Ecosyste.ms: Awesome

An open API service indexing awesome lists of open source software.

Awesome Lists | Featured Topics | Projects

https://github.com/hwwang55/DKN

A tensorflow implementation of DKN (Deep Knowledge-aware Network for News Recommendation)
https://github.com/hwwang55/DKN

knowledge-graph recommender-systems

Last synced: about 2 months ago
JSON representation

A tensorflow implementation of DKN (Deep Knowledge-aware Network for News Recommendation)

Awesome Lists containing this project

README

        

# DKN

This repository is the implementation of [DKN](https://dl.acm.org/citation.cfm?id=3186175) ([arXiv](https://arxiv.org/abs/1801.08284)):
> DKN: Deep Knowledge-Aware Network for News Recommendation
Hongwei Wang, Fuzheng Zhang, Xing Xie, Minyi Guo
The Web Conference 2018 (WWW 2018)

![](https://github.com/hwwang55/DKN/blob/master/framework.jpg)

DKN is a deep knowledge-aware network that takes advantage of knowledge graph representation in news recommendation.
The main components in DKN is a KCNN module and an attention module:
- The KCNN module is to learn from semantic-level and knowledge-level representations of news jointly.
The multiple channels and alignment of words and entities enable KCNN to combine information from heterogeneous sources.

**Tasks for this exercise**:
- a) Answer these questions from the DKN page, one answer per line:
(i) At which conference was the DKN paper presented?
(ii) Which two topic tags does the page list for the project?
(iii) What are the two main components of DKN?
- b) Write the next part of the DKN page, picking up right after its final sentence.
The data after this sentence plays no part in the work here.

**Data shown**:
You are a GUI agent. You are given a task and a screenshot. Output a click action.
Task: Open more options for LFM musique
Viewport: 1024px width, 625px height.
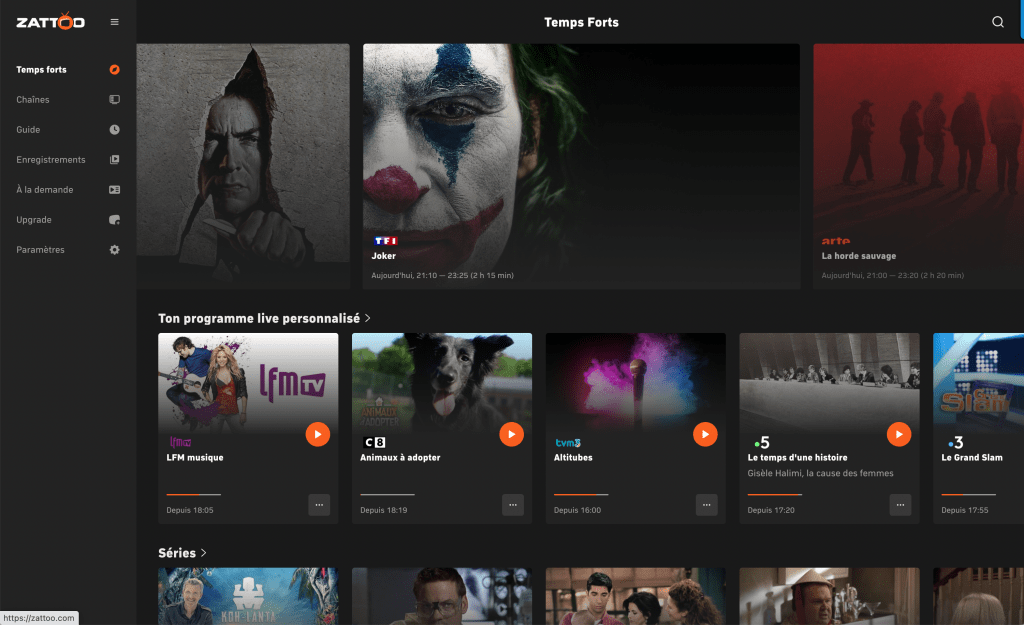(319, 505)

**Written responses**:
- a)
(i) The Web Conference 2018 (WWW 2018)
(ii) knowledge-graph and recommender-systems
(iii) A KCNN module and an attention module

- b)
- The attention module is to model the different impacts of a user’s diverse historical interests on current candidate news.

### Files in the folder

- `data/`
- `kg/`
- `Fast-TransX`: an efficient implementation of TransE and its extended models for Knowledge Graph Embedding (from https://github.com/thunlp/Fast-TransX);
- `kg.txt`: knowledge graph file;
- `kg_preprocess.py`: pre-process the knowledge graph and output knowledge embedding files for DKN;
- `prepare_data_for_transx.py`: generate the required input files for Fast-TransX;
- `news/`
- `news_preprocess.py`: pre-process the news dataset;
- `raw_test.txt`: raw test data file;
- `raw_train.txt`: raw train data file;
- `src/`: implementations of DKN.

> Note: Due to the pricacy policies of Bing News and file size limits on Github, the released raw dataset and the knowledge graph in this repository is only a small sample of the original ones reported in the paper.

### Format of input files
- **raw_train.txt** and **raw_test.txt**:
`user_id[TAB]news_title[TAB]label[TAB]entity_info`
for each line, where `news_title` is a list of words `w1 w2 ... wn`, and `entity_info` is a list of pairs of entity id and entity name: `entity_id_1:entity_name;entity_id_2:entity_name...`
- **kg.txt**:
`head[TAB]relation[TAB]tail`
for each line, where `head` and `tail` are entity ids and `relation` is the relation id.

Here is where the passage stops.